L’intimato si è costituito con controricorso.

La censura è infondata.

In tema di accertamento rettificativo dei redditi, la disciplina antielusiva dell’interposizione, prevista dal D.P.R. n. 600 del 1973, art. 37, comma 3, non presuppone necessariamente un comportamento fraudolento da parte del contribuente, essendo sufficiente un uso improprio, ingiustificato o deviante di un legittimo strumento giuridico, che consenta di eludere l’applicazione del regime fiscale (Sez. 5^, n. 21952 del 28/10/2015).

Nella specie, l’uso improprio sarebbe riconducibile al medesimo valore del bene oggetto dei successivi contratti ed al lasso temporale.

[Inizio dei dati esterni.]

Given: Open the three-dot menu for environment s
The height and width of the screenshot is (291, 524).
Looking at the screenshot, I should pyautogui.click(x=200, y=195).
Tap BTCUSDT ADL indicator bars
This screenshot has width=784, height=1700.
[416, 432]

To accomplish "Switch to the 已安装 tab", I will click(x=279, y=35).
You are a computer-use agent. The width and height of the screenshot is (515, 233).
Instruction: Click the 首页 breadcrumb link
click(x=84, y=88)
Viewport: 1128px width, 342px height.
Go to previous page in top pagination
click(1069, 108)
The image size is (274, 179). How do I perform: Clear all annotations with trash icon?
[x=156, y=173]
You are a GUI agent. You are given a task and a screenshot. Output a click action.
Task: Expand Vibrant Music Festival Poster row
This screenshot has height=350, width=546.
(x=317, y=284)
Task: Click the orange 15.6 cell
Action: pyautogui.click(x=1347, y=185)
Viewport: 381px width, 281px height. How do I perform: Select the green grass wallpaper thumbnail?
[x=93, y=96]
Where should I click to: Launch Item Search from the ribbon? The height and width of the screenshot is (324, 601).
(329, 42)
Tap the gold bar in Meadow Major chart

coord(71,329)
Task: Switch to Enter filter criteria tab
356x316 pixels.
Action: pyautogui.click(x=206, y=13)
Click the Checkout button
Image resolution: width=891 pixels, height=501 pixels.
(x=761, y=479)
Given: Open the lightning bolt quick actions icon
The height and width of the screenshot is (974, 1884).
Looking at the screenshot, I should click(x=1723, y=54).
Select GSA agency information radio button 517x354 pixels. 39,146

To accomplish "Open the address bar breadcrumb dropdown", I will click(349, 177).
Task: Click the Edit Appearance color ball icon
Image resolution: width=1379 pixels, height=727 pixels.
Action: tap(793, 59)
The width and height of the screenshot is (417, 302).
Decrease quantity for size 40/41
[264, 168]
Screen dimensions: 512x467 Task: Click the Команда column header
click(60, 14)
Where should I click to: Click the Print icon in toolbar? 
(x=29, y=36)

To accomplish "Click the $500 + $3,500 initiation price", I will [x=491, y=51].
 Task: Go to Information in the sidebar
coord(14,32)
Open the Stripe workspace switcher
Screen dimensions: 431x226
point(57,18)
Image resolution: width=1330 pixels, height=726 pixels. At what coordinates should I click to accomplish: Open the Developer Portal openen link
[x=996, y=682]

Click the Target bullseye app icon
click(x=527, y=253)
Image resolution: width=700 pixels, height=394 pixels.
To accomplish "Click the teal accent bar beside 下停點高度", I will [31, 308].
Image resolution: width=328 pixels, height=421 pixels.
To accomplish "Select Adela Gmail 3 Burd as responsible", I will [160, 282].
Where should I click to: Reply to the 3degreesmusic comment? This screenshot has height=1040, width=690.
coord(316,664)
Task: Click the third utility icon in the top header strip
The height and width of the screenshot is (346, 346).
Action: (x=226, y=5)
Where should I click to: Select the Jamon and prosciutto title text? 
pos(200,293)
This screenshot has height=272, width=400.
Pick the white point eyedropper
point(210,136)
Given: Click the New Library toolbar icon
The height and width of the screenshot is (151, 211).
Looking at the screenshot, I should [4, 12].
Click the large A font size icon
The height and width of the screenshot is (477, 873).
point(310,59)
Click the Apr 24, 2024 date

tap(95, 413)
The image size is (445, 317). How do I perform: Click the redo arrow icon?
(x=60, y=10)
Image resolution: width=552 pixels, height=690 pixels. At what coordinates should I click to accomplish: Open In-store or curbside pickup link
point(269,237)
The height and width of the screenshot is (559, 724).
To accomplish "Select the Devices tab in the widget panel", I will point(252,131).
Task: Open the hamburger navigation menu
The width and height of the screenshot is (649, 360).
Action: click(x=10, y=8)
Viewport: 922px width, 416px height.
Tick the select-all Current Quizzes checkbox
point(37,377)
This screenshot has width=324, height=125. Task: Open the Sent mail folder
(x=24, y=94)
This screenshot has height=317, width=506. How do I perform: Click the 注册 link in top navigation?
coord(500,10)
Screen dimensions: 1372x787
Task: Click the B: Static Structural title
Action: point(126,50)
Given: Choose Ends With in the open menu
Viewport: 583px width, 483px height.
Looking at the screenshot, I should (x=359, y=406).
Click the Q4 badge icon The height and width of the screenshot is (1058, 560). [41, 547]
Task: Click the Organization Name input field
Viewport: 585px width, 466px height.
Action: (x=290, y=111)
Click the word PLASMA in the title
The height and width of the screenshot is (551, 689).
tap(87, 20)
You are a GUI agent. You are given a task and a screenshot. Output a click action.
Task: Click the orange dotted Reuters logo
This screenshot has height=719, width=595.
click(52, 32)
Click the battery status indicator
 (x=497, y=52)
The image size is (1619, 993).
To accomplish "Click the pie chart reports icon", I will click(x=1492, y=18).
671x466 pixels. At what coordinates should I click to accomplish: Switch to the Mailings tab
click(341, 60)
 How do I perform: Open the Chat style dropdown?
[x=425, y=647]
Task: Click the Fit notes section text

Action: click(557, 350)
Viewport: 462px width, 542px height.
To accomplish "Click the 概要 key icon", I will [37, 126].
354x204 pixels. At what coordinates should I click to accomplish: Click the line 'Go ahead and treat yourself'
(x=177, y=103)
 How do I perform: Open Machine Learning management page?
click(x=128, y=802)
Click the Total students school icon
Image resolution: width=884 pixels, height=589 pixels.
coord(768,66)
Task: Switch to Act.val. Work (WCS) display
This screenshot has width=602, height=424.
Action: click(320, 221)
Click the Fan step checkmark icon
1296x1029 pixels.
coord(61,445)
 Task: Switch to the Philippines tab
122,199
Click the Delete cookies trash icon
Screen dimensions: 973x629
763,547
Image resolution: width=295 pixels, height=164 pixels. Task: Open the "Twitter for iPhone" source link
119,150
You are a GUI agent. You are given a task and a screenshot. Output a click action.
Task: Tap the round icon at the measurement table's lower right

Tuttavia la cm ha congruamente spiegato per quali motivi non ritenesse applicabile la presunzione, in mancanza di seri indizi riguardanti la strumentalità dell’operazione ad evitare il carico fiscale sulla plusvalenza. Si tratta fra l’altro di un giudizio di fatto, che si sottrae al sindacato di legittimità di questa Corte.

Al rigetto del ricorso segue la condanna della ricorrente alla rifusione delle spese processuali in favore della controricorrente, nella misura indicata in dispositivo.

PQM

La Corte rigetta il ricorso e condanna la ricorrente alla rifusione delle spese del presente giudizio, liquidate in 4.000,00 oltre accessori di legge.

Così deciso in Roma, il 6 dicembre 2016.